Newcastle and Hunter-based researchers have discovered a drug combination that could improve the life expectancy of children with brain cancer, extending their average survival from 11 to 20 months.

Diffuse Midline Gliomas (DMG), including Diffuse Intrinsic Pontine Gliomas (DIPGs), are the most lethal of childhood cancers.

Published in Cancer Research, University of Newcastle, and the Hunter Medical Research Institute (HMRI) researchers have uncovered the mechanisms controlling response to the promising oral therapy ONC201, which is currently being investigated in 12 clinical trials worldwide, across many cancer types.

One of those trials, Combination Therapy for Diffuse Midline Glioma, (research trial known as PNOC022), was established using the preclinical data largely generated by lead investigator Professor Matt Dun and his University of Newcastle research team.

“ONC201 appears to improve some patient outcomes, extending median survival to 20, from 11 months,” Matt said.

Professor Matt Dun and his team also discovered the mechanisms controlling resistance to ONC201, and a strategy to combat this through combination with a second drug, paxalisib and standard of care treatment, radiotherapy.

Using cell lines derived from DMG patient tumour samples (each with different genetic features), the University of Newcastle’s Cancer Signalling Research Group (CSRG) assessed how each tumour type responded to the therapy ONC201.

Determining that ONC201 treatment increased the activity of the PI3K signalling pathway was surprising, particularly as Professor Dun and his team had already discovered a different drug in DMG – paxalisib, which acts on this target.

At the time, paxalisib was already in clinical trials as a single drug treatment.

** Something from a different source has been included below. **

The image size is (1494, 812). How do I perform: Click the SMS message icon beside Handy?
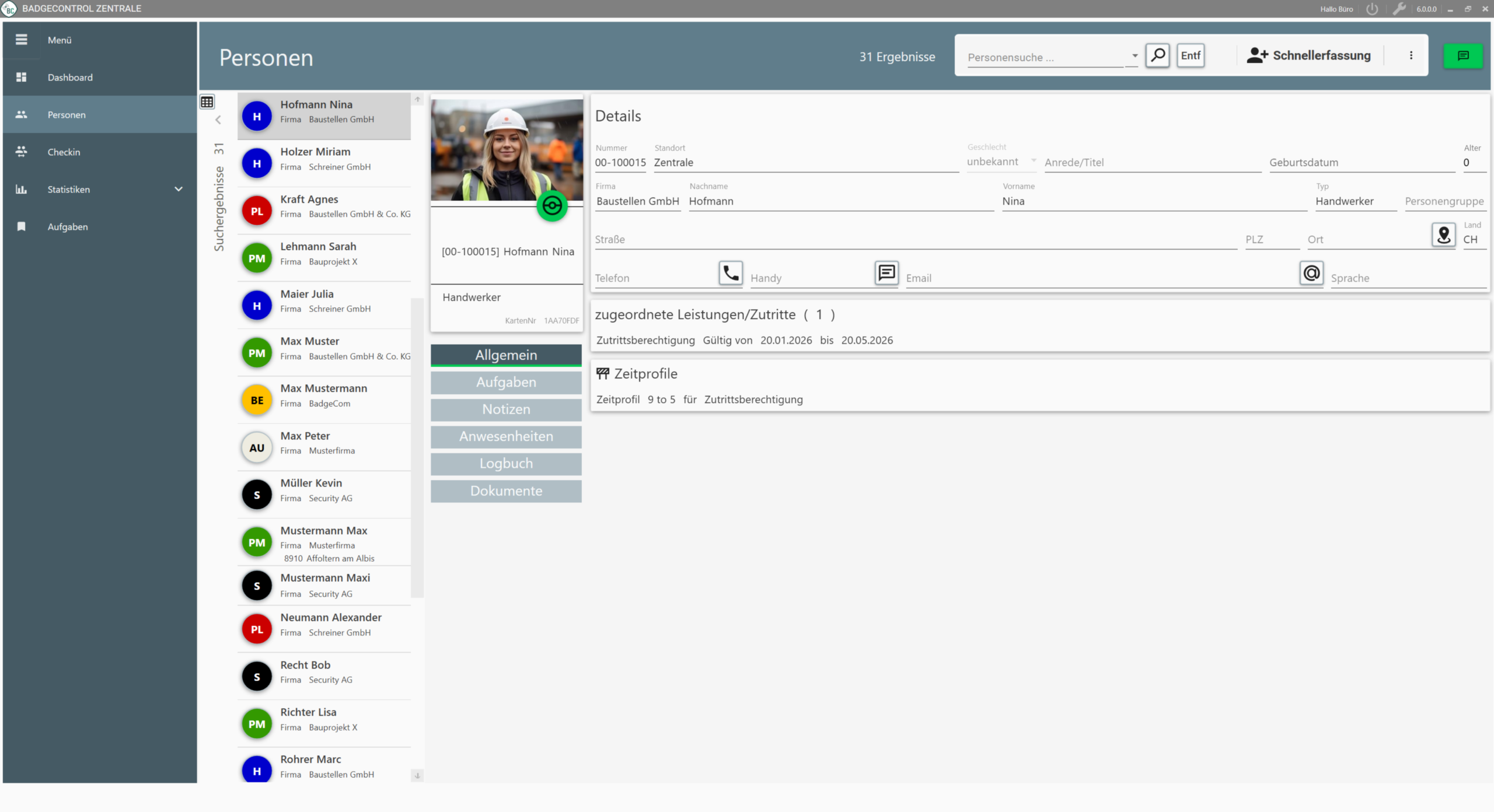coord(886,273)
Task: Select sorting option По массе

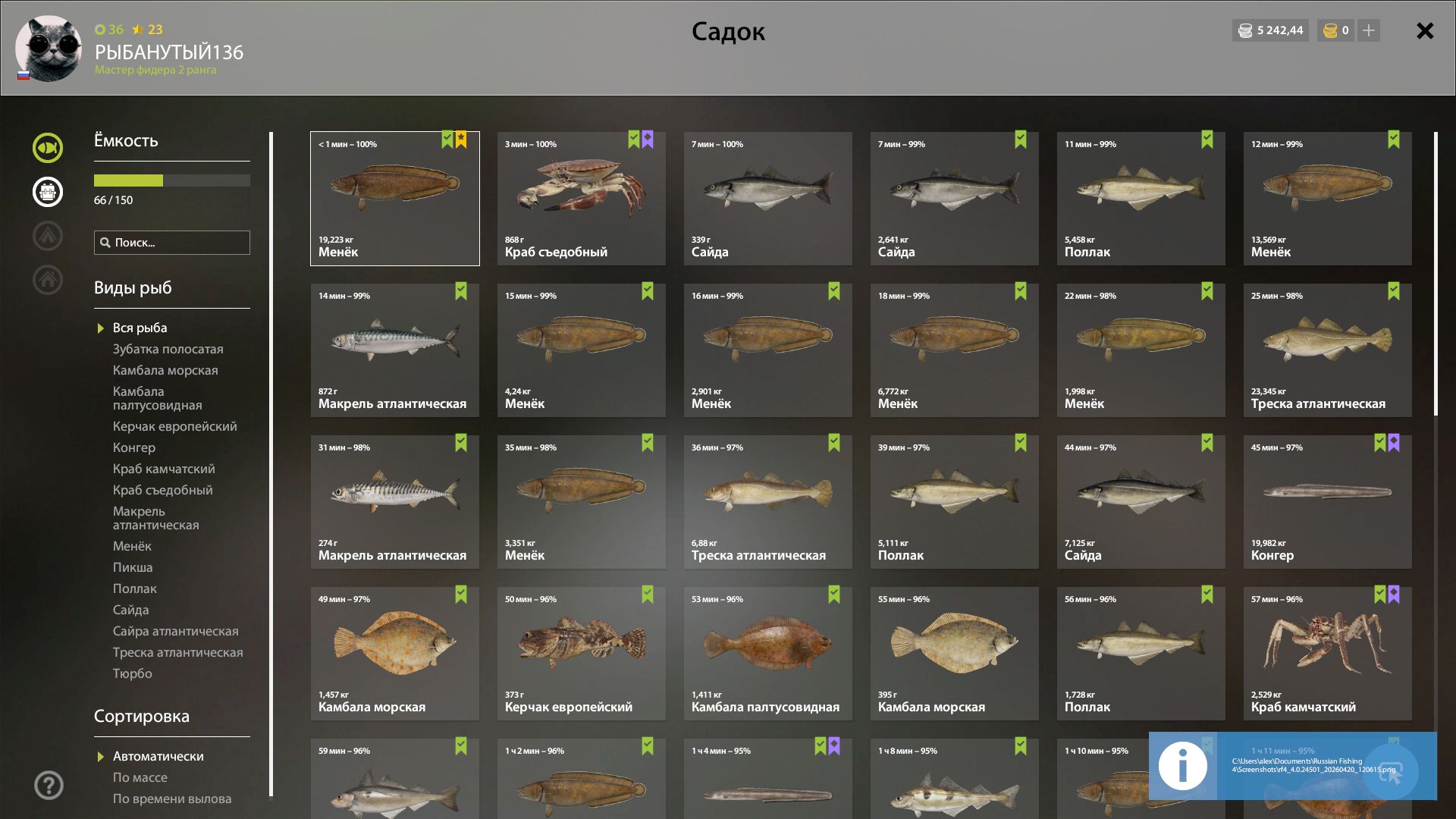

The team used its DMG models to test the effect of the drugs in combination, finding them beneficial and safe, progressing the strategy to clinical trial.

Matt said the oral therapy ONC201 appeared to be extending the survival of patients with DMG. The team’s research paper highlights case studies of children on the combination, some of whom have experienced a reduction in their tumour size and an extension of survival.

“As more data becomes available, we’ll know the extent of benefit,” Matt said.

“PNOC022 opened in the United States in 2021 and Australia in 2022, and is now also recruiting in New Zealand, The Netherlands, Switzerland and Israel,” he said.

Currently, approximately 100 children are receiving ONC201+paxalisib combination therapy worldwide.

Matt said their specialist techniques had revealed how two emerging therapies exerted their anti-cancer effect, particularly, the mechanisms controlling whether a patient responded, and the benefits of using them in combination.

“We are continuing to study these drugs in our lab-based DMG models so we can understand how to improve the number of people who respond, or the length/robustness of response a patient might experience, to improve survival outcomes,” Matt said.

“This involves additional supportive medicines, manipulating the dosing schedule and further investigation into how to enhance response in resistant tumours.

“Thirteen is the number of years that gets thrown around as the time it takes to move research findings from bench to bedside.

“I’d really like to highlight that our dedicated efforts have achieved this in less than five.

“This leaves families with no hope, an indispensable element when dealing with a cancer diagnosis. The path to move our findings from the lab to the clinic has happened with a number of international collaborators on board.

“It will be great to build on that spirit of collaboration in Australia so more of the great work being done locally can improve survival of kids with cancer.”